Despite what its propagandists might have had you believe, the old Soviet Union wasn't much of a workers' paradise. Strikes were crimes against the state, and trade unions did little to benefit the proletariat. Even in post-Communist times, Russian workers haven't really organized, and strikes have been rare. But a walkout at Ford Motor's (F) St. Petersburg plant may herald a new era of labor activism.
In recent months, an increasingly vocal and self-confident Russian labor movement has emerged. St. Petersburg's dockworkers and drivers for that city's branch of the Russian national postal service both briefly walked off their jobs this fall. In the spring, workers at a Coca-Cola (KO) bottling plant in St. Petersburg picketed for higher wages, and unions called for a work slowdown at the local Heineken brewery, though the company says the protest had little effect.
Why now? In many respects Russian workers have never been better off, with average real wages rising at a double-digit pace since 2000. But inflation is expected to hit 11% this year, and the oil-fueled economic boom has made for a tight job market, increasing labor's muscle. With ever more wealth on show, meanwhile, workers have higher expectations. "They see that profits are rising, managers' pay is rising, but wages aren't rising to compensate for inflation," says Karin Kleman, head of the Institute for Collective Action, a pro-union think tank in Moscow.

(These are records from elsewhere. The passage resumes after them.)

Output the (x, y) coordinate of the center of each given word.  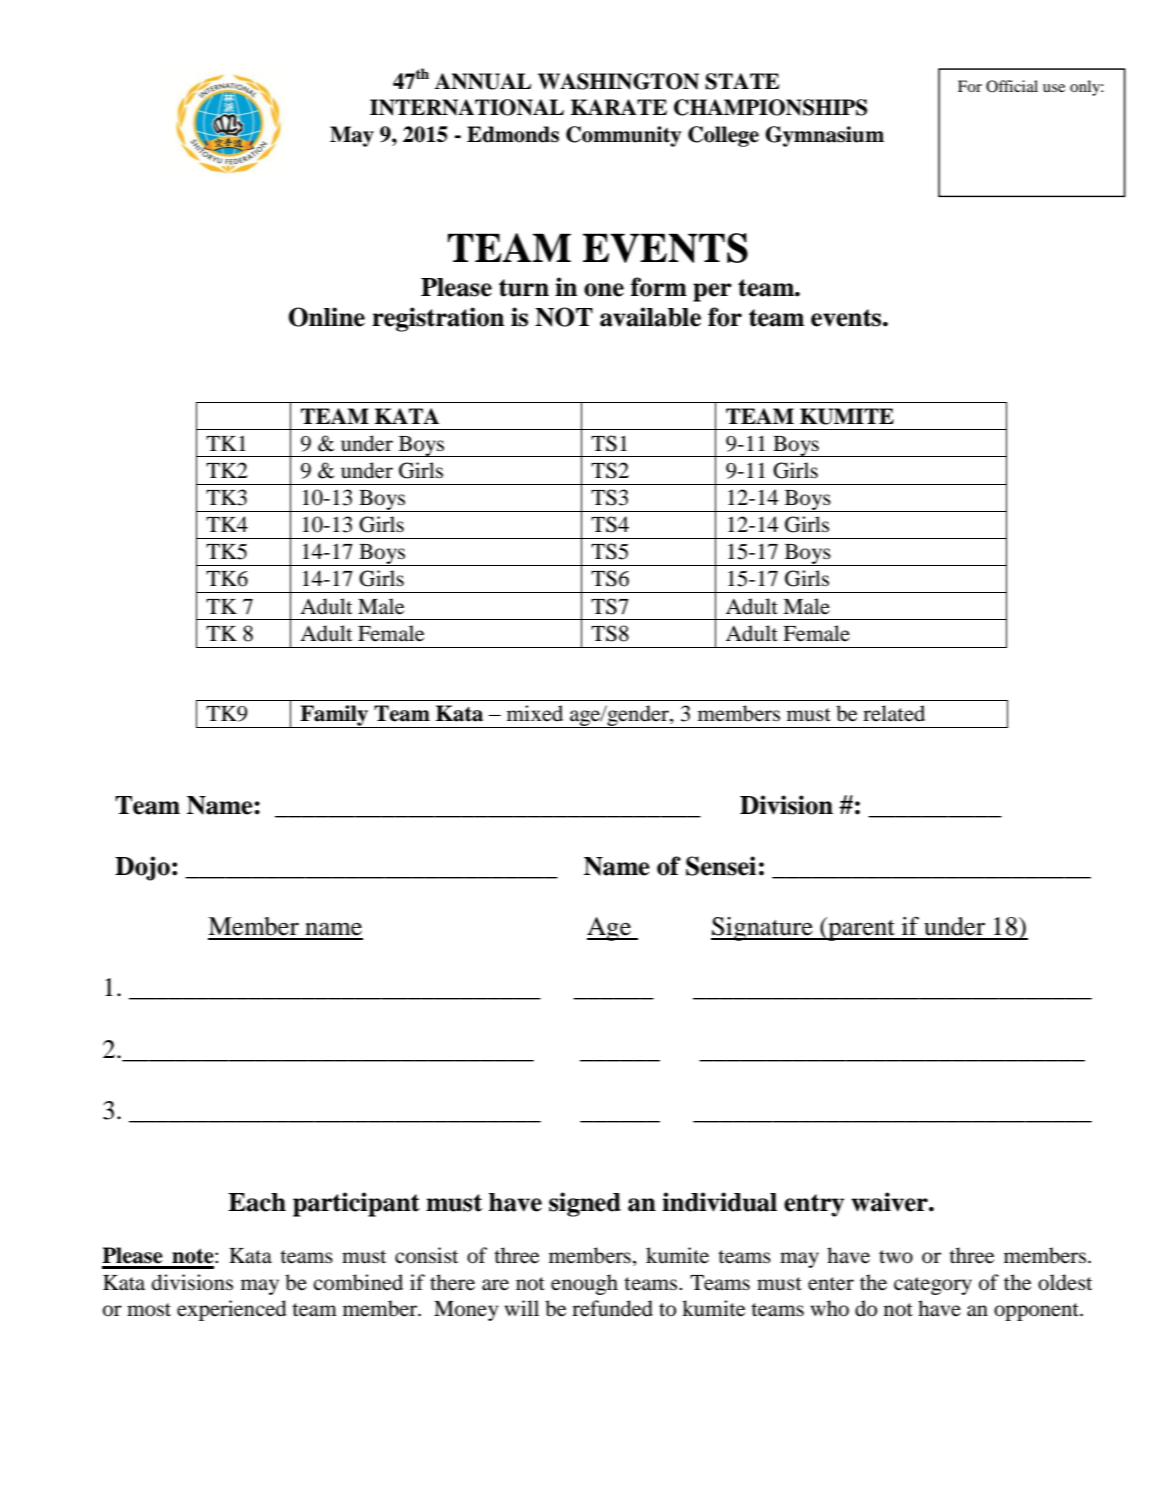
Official (1012, 86)
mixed (535, 713)
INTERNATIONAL (467, 107)
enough (584, 1284)
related (894, 713)
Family (334, 716)
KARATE (619, 107)
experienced (231, 1310)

The biggest action to date is at Ford. Workers at the factory making Focus sedans have been on strike since Nov. 20, demanding pay hikes of up to 35%. Ford Russia Chief Executive Theo Streit issued a statement calling the union's demands "excessive and unrealistic," but said he's open to talks if the workers call off the strike. While the factory's average monthly wage of $800 is 60% higher than the national norm, it's "mere kopecks" compared with Ford's Russian sales, says union boss Alexei Etmanov. "They pay us like inhabitants of the Third World, and we build a high-quality car that makes good profits," he says.
Etmanov is part of a generation of grassroots activists who are breathing new life into Russian trade unionism. The 34-year-old welder bypassed a national labor group affiliated with the ruling party to found the Ford union. He convinced two-thirds of the factory's workers to join it, then spearheaded a series of industrial actions that have led to the establishment of chapters in other major auto plants.
The reaction to the new labor activism is mixed. Nearly 40% of Russians disapprove of unions, compared with 22% who approve of them (the balance had no opinion), according to the Russia Public Opinion Research Center. Companies, meanwhile, have done what they can to rein in unions. Automaker AvtoVAZ and oil company Surgutneftegaz, for instance, have fired labor activists, saying the workers hadn't done their jobs. Unions are contesting the dismissals.
Ford has so far been easier on strikers. A one-day walkout in February, for instance, led to a pay increase of 14%-20% and more holidays. It's not by chance that the new activism has coincided with the arrival of big foreign investors such as Ford. They're being targeted, says Evgeny Reyzman, a labor lawyer at Baker & McKenzie in Moscow, because Russian employers are more likely to crack down on union activism. "They're taking advantage of the fact," Reyzman says, "that [foreign] companies are law-abiding."